The Differences: CNMs, CMs, and CPMs
There are quite a few differences between CNMs, CMs, and CPMs. Schuiling explains that, overall, for an RN to become a CNM, s/he must earn a bachelor’s degree in nursing and then a graduate degree in nurse-midwifery.
The ACNM states on its website, “Certified nurse-midwives are registered nurses who have graduated from a nurse-midwifery program accredited by the Accreditation Commission for Midwifery Education (ACME) and have passed a national certification examination to receive the professional designation of certified nurse-midwife. Nurse-midwives have been practicing in the U.S. since the 1920s.”
According to the ACNM, some programs do work with people who are not RNs: “If the applicant has a bachelor’s degree, but not an RN license, some programs will require attainment of an RN license prior to entry into the midwifery program; others will allow the student to attain an RN license prior to graduate study. If the applicant is an RN, but does not have a bachelor’s degree, some programs provide a bridge program to a bachelor’s degree prior to the midwifery portion of the program; other programs require a bachelor’s degree before entry into the midwifery program.”
Like CNMs, CMs also need a bachelor’s degree from an accredited college/university as well as successful completion of specific science courses. Then CMs need to graduate from a midwifery education program accredited by ACME.
The International Confederation of Midwives, says Anderson, a branch of the World Health Organization, is the body that sets global standards for the education of midwives as well as the practice of the profession, and allows for country-specific adaptation. The ICM standards are supported by the ACNM, which is the national organization of CNMs and CMs. Both CNMs and CMs must pass the American Midwifery Certification Board’s examination and continue to get recertified every five years.
CPMs are the most different in that they only are required to have a high school diploma or equivalent. “CPMs do not necessarily have formal education and may be trained in the apprenticeship model. They do not meet the educational standards of the ICM, but they are regulated and certified by the North American Registry of Midwives. The CPM credential is accredited by the National Commission for Certifying Agencies,” explains Anderson.

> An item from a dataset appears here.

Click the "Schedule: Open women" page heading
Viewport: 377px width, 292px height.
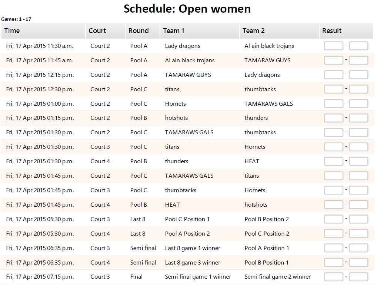click(x=187, y=9)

Unlike CNMs and CMs, CPMs do not treat women throughout their entire lives. Their work is focused on “the management of prenatal birth and postpartum care for women and newborns” says the ACNM.
Another big difference between CNMs, CMs, and CPMs is their legal status. The ACNM states that CNMs can be licensed in all 50 states in addition to Washington, DC, and the United States territories. CMs can be licensed in New Jersey, New York, and Rhode Island. They may also be authorized to practice in Missouri or Delaware. CPMs are regulated in 28 states, but this may vary “by licensure, certification, registration, voluntary licensure, or permit.”
Rewards of the Job
“I love the autonomy of advanced practice nursing and the ability to provide the type of care you believe in and that you know you make a difference,” says Schuiling, who is also a co-editor of the ICM’s official publication, the International Journal of Childbirth. “The hours are definitely hectic and long, but the rewards of working with new families are so very hard to explain. It really is such a miracle to be present at birth.”
Anderson says that “I love working with families, helping women to experience personal fulfillment and good health in childbearing, helping fathers and family members to feel engaged in this powerful life experience, and helping infants to be welcomed and embraced in their families.”
As for the best part of working as a CNM: “The best part is being part of this miracle,” says Anderson. “There is a wonderful proverb that states, ‘The greatest job is to become a mother; the second greatest is to be a midwife.”